Гуляя с Женевьевой в окрестностях Жонвиля, Марк был поражен царившим повсюду запустением; удручающее впечатление производили небрежно возделанные поля, заброшенные дороги. Как-то раз они отправились в Морё и навестили Миньо, который кое-как устраивался в убогой школе; Миньо тоже ужасало оскудение этого края.

— Вы не поверите, друзья мои, что здесь натворил этот зловредный Коньяс! В Жонвиле он не так распускается. Но в глухой деревушке, где скупые крестьяне не хотят содержать своего священника, он свирепствует, как ураган, нагоняя на всех страх. А с тех пор как церковный прихвостень Шанья стал перед ним лебезить, они начали хозяйничать вдвоем и, можно сказать, совсем упразднили мэра; толстяк Салёр, разбогатевший скотопромышленник, радуясь, что проходит в мэры на каждых выборах, взвалил все дела мэрии на секретаря и вместе с ним аккуратно посещает церковь исключительно из желания поважничать перед народом, ведь в глубине души Салер все же недолюбливает священников… Ах, я прекрасно понимаю, какую трагедию переживал здесь Феру, понимаю его ненависть и ожесточение, его безумную выходку, которая довела его до гибели!

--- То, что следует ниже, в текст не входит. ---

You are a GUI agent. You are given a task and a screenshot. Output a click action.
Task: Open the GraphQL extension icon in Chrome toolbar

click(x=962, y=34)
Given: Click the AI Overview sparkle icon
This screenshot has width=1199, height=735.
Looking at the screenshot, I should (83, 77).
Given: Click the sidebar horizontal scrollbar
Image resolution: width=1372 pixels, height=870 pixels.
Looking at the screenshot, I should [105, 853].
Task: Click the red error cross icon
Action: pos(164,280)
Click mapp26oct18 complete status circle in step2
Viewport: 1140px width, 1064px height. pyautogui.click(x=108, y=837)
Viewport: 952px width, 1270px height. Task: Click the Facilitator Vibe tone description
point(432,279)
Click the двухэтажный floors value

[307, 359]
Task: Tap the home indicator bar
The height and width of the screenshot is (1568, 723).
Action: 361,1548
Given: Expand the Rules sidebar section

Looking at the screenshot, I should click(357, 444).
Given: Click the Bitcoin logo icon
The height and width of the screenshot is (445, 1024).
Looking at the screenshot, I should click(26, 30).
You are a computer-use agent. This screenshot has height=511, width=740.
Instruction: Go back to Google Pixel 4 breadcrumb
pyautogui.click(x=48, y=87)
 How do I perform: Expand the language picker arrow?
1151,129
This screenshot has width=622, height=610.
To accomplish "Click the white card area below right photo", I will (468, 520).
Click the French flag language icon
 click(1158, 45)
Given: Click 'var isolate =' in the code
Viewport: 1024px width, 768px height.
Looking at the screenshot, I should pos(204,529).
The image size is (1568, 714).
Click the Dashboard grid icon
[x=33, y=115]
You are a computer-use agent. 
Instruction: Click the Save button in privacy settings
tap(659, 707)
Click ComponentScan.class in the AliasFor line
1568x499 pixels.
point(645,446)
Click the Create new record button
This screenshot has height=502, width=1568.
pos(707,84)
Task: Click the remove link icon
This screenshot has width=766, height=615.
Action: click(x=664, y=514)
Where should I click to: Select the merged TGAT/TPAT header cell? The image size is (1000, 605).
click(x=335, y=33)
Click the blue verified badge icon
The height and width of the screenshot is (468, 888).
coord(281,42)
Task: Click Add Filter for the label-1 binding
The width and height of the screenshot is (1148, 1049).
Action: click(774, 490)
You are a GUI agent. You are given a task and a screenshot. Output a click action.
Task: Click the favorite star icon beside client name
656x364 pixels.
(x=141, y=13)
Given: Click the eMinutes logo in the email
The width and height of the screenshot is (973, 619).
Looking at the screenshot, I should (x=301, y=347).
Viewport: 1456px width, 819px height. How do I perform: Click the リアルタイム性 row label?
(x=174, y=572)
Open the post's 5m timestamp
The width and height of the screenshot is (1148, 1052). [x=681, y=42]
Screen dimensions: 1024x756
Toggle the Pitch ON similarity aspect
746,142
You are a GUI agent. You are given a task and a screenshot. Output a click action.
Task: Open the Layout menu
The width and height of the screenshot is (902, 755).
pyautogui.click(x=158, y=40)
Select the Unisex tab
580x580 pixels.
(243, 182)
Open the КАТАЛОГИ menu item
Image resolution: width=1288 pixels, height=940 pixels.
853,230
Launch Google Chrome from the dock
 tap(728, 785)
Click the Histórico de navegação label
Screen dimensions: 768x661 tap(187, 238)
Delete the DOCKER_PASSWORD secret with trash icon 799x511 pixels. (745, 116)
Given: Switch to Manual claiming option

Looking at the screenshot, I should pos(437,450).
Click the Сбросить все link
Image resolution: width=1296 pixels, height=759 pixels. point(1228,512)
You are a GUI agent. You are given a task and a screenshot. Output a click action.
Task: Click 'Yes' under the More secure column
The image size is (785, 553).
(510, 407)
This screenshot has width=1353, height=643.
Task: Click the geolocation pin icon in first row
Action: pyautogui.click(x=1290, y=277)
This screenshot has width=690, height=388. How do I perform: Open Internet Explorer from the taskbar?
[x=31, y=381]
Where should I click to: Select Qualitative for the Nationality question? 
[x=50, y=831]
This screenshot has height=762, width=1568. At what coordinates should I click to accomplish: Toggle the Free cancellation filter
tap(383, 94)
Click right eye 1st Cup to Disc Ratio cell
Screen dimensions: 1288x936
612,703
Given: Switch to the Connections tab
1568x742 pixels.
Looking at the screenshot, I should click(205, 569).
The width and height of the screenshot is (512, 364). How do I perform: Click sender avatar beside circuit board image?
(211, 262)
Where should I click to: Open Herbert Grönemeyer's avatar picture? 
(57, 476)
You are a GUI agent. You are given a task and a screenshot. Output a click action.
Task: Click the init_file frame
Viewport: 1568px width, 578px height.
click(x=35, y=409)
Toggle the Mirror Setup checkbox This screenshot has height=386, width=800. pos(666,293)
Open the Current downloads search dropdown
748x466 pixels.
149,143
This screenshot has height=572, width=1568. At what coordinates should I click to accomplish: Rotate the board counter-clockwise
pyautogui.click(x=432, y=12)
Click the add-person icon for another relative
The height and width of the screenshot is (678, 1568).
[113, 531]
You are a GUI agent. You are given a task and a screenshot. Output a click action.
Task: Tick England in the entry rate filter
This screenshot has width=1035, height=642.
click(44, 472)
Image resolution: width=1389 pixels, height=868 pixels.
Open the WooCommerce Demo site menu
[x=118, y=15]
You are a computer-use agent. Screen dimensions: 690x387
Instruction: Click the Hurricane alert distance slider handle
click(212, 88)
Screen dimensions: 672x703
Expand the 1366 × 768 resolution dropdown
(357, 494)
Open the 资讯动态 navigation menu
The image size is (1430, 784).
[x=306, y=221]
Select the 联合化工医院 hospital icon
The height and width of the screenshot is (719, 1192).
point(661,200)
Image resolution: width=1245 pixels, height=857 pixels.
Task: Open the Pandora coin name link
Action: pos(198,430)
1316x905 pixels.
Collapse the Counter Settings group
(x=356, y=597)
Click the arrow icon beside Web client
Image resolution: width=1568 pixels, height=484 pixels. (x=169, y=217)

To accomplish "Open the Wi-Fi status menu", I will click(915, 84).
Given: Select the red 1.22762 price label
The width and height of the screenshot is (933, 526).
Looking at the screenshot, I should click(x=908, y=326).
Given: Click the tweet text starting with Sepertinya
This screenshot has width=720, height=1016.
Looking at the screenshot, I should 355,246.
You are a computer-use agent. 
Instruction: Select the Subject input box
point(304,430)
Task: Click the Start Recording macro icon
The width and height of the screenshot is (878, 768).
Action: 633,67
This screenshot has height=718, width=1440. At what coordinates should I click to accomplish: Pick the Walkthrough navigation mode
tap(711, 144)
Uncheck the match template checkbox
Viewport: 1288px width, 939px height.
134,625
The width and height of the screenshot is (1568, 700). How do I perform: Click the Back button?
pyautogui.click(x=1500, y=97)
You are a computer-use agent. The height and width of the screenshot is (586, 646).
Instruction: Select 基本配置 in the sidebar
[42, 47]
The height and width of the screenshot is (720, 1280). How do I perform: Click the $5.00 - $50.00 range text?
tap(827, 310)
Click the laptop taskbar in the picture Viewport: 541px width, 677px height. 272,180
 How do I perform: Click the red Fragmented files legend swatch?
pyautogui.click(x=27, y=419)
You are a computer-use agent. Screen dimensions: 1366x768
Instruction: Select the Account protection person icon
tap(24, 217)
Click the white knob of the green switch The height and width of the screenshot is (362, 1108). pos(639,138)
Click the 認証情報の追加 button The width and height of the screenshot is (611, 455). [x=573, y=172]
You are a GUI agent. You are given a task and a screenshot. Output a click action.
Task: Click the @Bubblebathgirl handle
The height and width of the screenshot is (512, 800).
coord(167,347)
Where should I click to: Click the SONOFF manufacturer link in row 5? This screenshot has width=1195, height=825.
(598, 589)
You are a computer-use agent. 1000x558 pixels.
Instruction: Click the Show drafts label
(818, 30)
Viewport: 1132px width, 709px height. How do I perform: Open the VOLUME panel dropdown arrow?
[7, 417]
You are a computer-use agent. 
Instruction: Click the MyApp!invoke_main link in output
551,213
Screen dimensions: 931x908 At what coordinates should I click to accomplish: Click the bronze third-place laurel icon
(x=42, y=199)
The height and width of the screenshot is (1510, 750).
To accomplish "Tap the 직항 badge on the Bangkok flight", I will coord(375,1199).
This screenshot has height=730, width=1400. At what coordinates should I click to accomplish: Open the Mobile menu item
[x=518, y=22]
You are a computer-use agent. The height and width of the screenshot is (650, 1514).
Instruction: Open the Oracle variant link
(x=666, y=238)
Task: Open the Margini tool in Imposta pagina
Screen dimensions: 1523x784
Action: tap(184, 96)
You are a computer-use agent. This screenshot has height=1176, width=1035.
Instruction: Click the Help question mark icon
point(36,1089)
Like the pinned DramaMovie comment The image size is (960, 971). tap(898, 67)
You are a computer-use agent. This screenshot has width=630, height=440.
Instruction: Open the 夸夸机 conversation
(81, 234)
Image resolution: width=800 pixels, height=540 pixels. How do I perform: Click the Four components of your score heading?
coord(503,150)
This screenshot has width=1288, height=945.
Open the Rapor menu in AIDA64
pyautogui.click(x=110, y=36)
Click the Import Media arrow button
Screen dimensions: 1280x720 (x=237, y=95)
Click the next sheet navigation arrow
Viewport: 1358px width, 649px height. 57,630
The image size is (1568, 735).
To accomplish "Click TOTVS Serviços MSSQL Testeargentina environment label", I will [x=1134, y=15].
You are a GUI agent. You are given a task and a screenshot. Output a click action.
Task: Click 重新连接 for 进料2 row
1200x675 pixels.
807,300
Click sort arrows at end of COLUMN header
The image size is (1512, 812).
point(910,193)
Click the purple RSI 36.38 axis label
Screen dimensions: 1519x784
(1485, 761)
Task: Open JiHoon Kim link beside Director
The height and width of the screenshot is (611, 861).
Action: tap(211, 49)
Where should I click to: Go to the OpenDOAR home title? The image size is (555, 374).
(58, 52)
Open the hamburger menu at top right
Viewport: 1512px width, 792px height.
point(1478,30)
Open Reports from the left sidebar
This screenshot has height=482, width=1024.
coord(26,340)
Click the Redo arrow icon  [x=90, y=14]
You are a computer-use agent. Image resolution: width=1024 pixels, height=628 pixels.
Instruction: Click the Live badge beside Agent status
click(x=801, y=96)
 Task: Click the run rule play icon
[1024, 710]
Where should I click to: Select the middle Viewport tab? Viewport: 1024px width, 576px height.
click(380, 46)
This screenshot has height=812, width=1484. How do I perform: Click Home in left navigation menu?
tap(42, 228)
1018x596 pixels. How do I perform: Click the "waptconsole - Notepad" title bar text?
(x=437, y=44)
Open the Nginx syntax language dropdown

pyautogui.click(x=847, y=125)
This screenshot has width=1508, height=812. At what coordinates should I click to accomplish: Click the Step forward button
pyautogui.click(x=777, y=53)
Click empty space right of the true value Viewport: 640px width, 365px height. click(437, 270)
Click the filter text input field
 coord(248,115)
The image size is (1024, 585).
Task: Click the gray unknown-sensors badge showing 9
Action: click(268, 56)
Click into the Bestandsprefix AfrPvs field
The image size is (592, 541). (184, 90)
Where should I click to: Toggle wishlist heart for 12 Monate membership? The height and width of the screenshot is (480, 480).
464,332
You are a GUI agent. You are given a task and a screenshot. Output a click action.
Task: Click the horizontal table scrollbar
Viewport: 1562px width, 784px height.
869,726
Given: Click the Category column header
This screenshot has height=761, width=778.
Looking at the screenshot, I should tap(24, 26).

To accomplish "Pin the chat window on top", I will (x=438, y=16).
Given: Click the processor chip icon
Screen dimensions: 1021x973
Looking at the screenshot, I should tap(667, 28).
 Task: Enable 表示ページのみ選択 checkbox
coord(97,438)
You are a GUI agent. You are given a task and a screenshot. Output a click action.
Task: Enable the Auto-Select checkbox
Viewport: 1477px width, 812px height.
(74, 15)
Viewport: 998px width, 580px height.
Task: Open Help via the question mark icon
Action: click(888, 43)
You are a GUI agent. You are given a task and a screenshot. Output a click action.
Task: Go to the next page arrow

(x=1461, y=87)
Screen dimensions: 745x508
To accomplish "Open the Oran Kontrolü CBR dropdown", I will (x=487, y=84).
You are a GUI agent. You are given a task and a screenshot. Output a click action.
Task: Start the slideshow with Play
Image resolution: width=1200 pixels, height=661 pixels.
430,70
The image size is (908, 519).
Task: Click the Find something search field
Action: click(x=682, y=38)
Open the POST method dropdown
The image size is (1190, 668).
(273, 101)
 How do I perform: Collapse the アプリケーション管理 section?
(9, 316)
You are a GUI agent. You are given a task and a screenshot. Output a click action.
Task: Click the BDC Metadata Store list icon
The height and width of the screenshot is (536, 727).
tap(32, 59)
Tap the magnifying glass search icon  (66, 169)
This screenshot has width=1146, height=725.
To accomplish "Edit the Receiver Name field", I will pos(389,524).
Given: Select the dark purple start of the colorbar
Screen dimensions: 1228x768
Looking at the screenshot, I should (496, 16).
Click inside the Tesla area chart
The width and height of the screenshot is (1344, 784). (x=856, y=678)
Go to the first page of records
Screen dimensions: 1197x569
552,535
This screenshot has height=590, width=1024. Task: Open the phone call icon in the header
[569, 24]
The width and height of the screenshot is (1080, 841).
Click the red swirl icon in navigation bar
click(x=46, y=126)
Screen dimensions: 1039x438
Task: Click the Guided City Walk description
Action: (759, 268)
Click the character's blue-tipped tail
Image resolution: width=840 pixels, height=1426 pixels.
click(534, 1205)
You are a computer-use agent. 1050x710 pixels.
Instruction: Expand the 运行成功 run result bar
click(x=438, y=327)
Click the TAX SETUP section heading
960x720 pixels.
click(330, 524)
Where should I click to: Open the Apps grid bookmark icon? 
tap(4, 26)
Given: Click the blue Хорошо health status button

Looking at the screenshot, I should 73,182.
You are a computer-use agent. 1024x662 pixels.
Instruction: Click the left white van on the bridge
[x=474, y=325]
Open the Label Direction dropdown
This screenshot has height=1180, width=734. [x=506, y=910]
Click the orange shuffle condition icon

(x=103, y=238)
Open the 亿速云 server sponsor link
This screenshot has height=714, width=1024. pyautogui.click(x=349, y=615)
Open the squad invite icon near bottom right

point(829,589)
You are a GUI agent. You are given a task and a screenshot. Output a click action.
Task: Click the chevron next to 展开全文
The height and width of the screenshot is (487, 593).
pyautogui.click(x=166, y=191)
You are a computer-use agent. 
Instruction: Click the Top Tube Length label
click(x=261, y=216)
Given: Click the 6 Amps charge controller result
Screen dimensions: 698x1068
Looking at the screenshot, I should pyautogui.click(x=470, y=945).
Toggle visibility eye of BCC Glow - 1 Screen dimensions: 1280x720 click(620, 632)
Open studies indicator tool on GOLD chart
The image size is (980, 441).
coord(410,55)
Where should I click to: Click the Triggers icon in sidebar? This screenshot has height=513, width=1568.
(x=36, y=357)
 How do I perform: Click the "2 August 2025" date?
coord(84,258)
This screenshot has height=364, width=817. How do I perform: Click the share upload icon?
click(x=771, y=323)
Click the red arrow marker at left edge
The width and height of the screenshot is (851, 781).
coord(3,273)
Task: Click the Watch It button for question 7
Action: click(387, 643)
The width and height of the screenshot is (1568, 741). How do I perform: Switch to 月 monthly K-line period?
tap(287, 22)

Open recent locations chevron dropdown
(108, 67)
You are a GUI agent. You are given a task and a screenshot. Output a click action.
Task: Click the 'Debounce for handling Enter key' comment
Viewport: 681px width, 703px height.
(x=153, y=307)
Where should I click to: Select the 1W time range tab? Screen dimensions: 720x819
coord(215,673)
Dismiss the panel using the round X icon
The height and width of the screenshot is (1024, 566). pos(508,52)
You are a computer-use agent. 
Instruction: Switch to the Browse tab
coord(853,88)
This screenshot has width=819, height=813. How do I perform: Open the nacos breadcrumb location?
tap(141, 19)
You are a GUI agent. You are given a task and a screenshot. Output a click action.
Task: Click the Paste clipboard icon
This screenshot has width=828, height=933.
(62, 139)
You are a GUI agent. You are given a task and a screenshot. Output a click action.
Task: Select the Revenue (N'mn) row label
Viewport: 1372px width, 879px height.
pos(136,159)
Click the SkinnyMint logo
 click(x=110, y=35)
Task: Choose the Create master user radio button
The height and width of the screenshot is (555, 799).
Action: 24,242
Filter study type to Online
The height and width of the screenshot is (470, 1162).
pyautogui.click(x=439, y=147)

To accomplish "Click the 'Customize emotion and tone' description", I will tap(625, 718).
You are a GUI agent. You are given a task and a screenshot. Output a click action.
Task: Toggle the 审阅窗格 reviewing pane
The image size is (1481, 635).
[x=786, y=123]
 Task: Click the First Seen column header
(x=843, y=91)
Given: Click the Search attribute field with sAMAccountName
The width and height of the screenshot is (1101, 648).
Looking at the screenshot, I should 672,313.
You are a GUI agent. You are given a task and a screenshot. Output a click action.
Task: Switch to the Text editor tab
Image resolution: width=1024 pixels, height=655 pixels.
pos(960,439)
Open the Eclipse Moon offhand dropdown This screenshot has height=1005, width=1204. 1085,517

У Марка вырвался взволнованный жест, его неотвязно преследовало воспоминание об этом мученике, застреленном на чужбине.

— Да, да, как только я переступил порог убогой школы, образ его ожил передо мной. Вечно голодный, — его скудного жалованья не хватало на содержание семьи, — этот высокообразованный человек жестоко страдал, перенося обиды от окружавших его разжиревших невежд; они презирали учителя и вместе с тем опасались, чувствуя его превосходство… Понятно, почему Шанья взял такую власть над мэром, которому хочется только мирно проедать свою ренту и проводить дни в сонной одури.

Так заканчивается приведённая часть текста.